Home Remedies: What the Evidence Shows
Tea tree oil is the most commonly searched natural remedy for nail fungus. Small studies have shown it has genuine antifungal properties in lab settings, but the clinical evidence in real patients is thin. Researchers have noted that more robust studies are needed before tea tree oil can be recommended as a reliable treatment. The same applies to Vicks VapoRub, vinegar soaks, and other popular home approaches. They may slow fungal growth on the surface, but none have the kind of cure rate data that prescription medications do.
If you want to try a home remedy, it’s reasonable to use one for mild, early-stage infections limited to a small portion of one nail.
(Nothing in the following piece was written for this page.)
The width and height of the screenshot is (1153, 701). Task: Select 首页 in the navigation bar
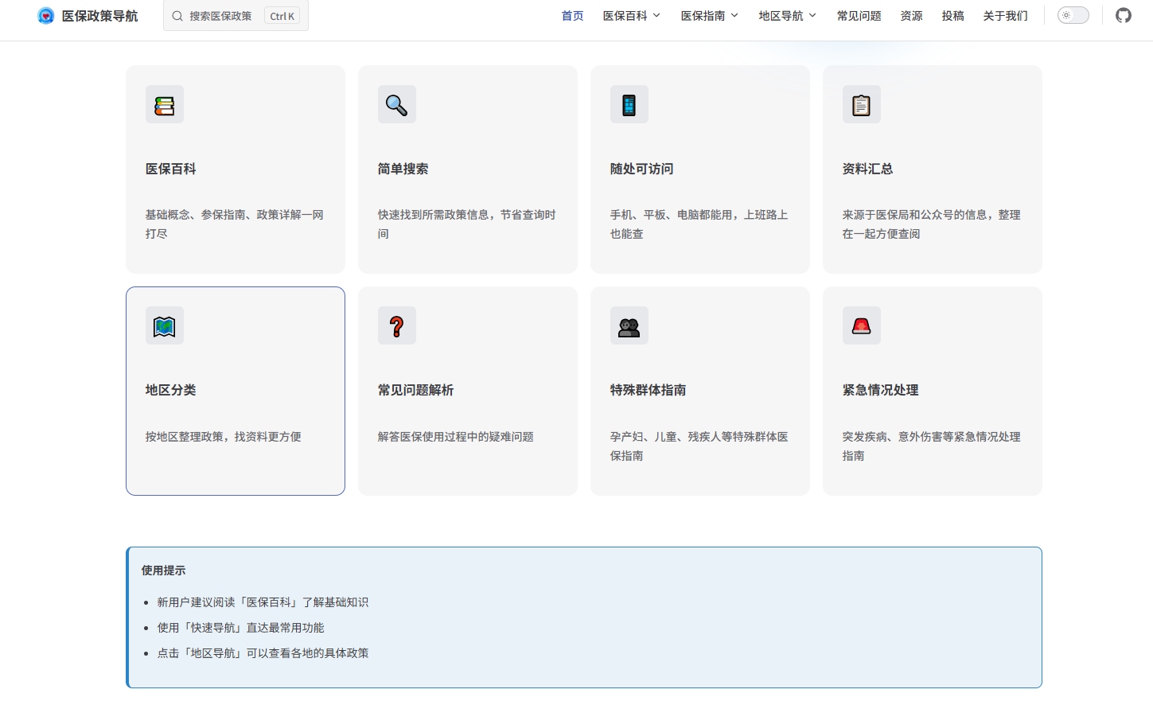(x=572, y=15)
But if the fungus has spread across the nail, thickened it significantly, or affects multiple nails, you’re unlikely to clear it without prescription treatment.
Laser Treatment
Several types of laser devices are FDA-cleared for “temporary increase of clear nail” in fungal infections. That careful phrasing matters. The data on laser treatment shows mixed results. Initial sessions can improve the appearance of the nail, but sustained cures have proven elusive. The fungus often returns even after multiple sessions, and success varies depending on the type of laser used. Laser treatment is also expensive (typically not covered by insurance) and is not currently recommended as a stand-alone cure.
Preventing Reinfection
Nail fungus has a frustrating tendency to come back. The same warm, damp environment inside your shoes that allowed the first infection also invites the next one. Prevention is just as important as treatment.
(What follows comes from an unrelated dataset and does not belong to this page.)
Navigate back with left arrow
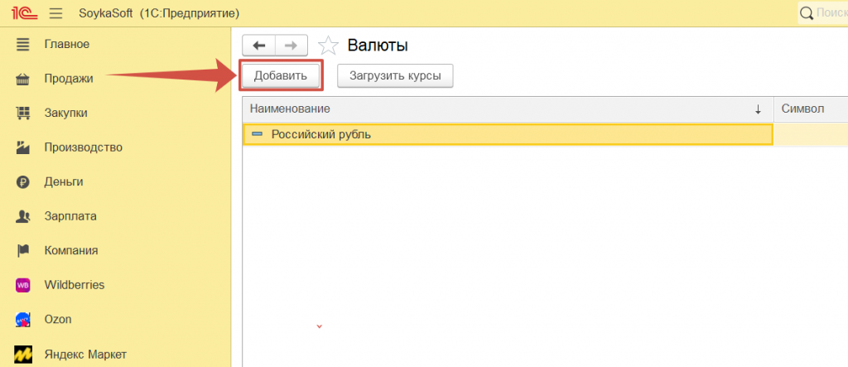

Start with your shoes. The American Academy of Dermatology recommends throwing away or disinfecting any shoes you wore before starting treatment. UV shoe sanitizers are one effective option. Wash all socks in hot water with detergent. Going forward, give your shoes a full 24 hours to dry out before wearing them again, which means rotating between at least two pairs. Applying antifungal powder or spray to your socks and the inside of your shoes before putting them on adds another layer of protection.
Keep your feet dry, especially between your toes. Treat any signs of athlete’s foot immediately, since the same fungi that cause skin infections on your feet are the ones that invade your nails. Wear sandals or shower shoes in gym locker rooms, hotel showers, and pool areas. Trim your nails straight across and keep them short so there’s less nail surface for fungus to colonize. These habits won’t guarantee you’ll never see nail fungus again, but they dramatically lower the odds of going through another year-long treatment cycle.